RINGGIT EXPECTED TO STABILISE IN H2
HSBC also sees Malaysia on solid growth path with GDP expanding 5.5pc this year
HSBC expects the ringgit to stabilise against the US dollar in the second half of this year and strengthen to 4.28 by the end of the year.
HSBC global private banking and wealth chief investment officer for Southeast Asia, James Cheo, said the ringgit would strengthen when global market sentiment improved.
“The first half of this year had been volatile and we believe that the ringgit will stabilise towards 4.28 by the end of the year when the global market sentiment improves,” he said during a briefing on HSBC’s investment outlook for the second half of the year yesterday.
Cheo said HSBC observed that equity inflows from foreign investors had continued to trickle in year-to-date, in view of Malaysia’s growth recovery and reopening of its borders to international travellers.
Cheo said he expected Bank Negara Malaysia to increase the Overnight Policy Rate (OPR) by another 50 basis points to 2.5 per cent this year.
He also said Malaysia was on a solid growth path with an expected gross domestic product (GDP) growth of 5.5 per cent this year, which he attributed to a strong manufacturing sector performance and higher commodity prices.
“Domestic demand should accelerate this quarter and next, supported by a tightening labour market,” he added.
Meanwhile, HSBC global private banking chief investment officer for Asia, Fan Cheuk Wan, expects the global economic cycle to continue but at a slower rate and for inflation to ease gradually.
The United States interest rate hike expectations would be moderating in the second half despite lingering energy shock and supply chain disruptions, she said.
“We forecast global GDP growth to decelerate to 3.4 per cent this year and 2.9 per cent next year, down from 5.8 per cent last year.
“We expect global energy shock and supply chain challenges to push up global inflation to 7.5 per cent this year before moderating to 5.1 per cent next year.”
She added that the world had faced several structural shocks and investors needed to reposition their portfolios to adapt to these challenges.
“The Covid-19 pandemic, Ukraine-Russia war and sustainability revolution are disrupting supply chains, labour markets, energy sources and infrastructure.
“These changes will require significant investments that will ultimately help boost growth, but will push up costs and cause inflation to become stickier than witnessed in the past decade.
“Therefore, we expect the investment outlook for risk assets to gradually improve in the second half of this year with support of a soft-landing for the global economy and easing stagflation fears,” she added.

## SOURCE MATERIAL
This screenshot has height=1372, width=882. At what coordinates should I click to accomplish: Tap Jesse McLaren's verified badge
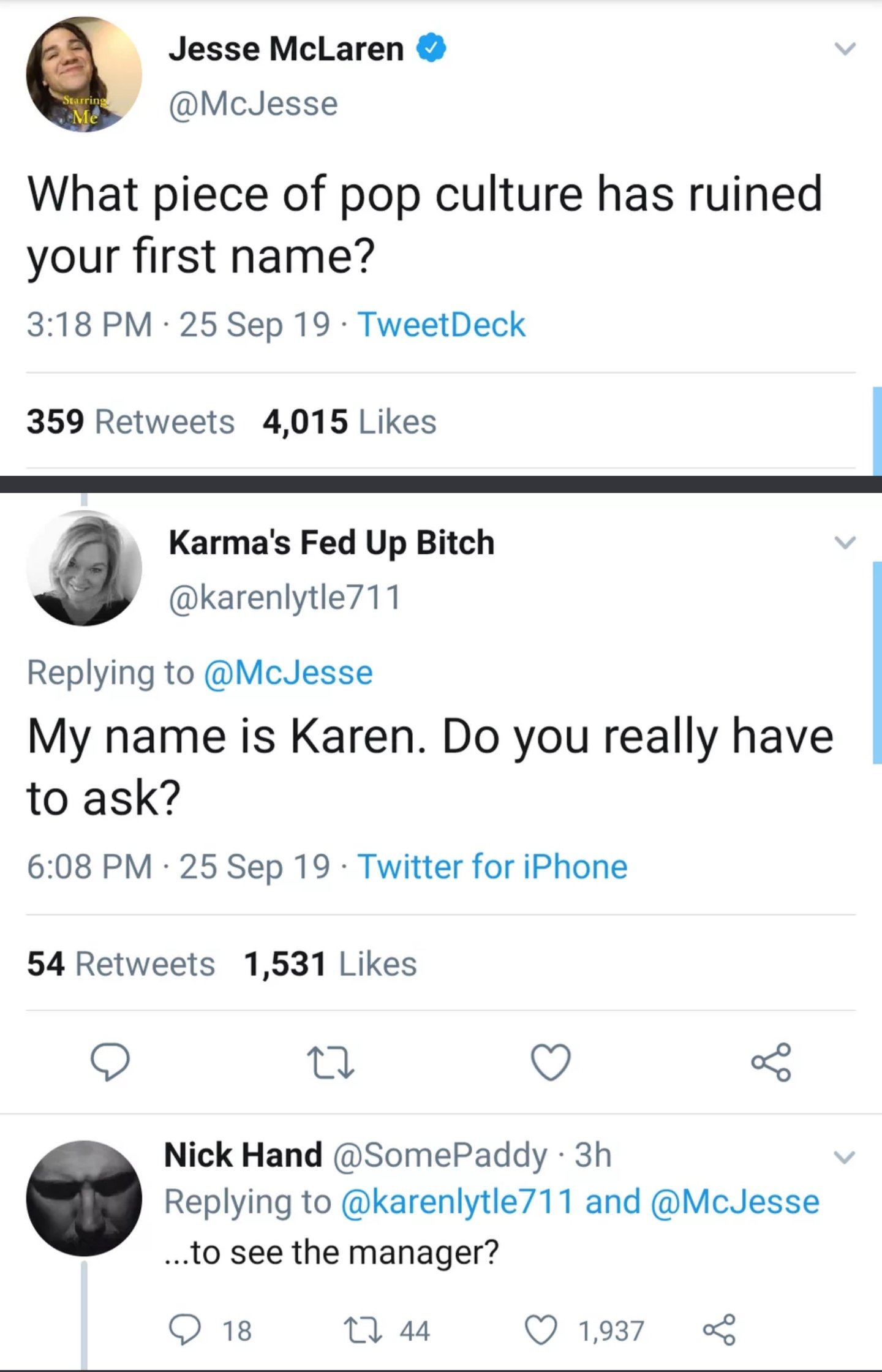pos(432,49)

## ACTIVITY
In the article on the ringgit, what level does HSBC expect the currency to strengthen to against the US dollar by the end of the year? These lines have no connection to the article on the ringgit.

## SOLVED EXERCISE
4.28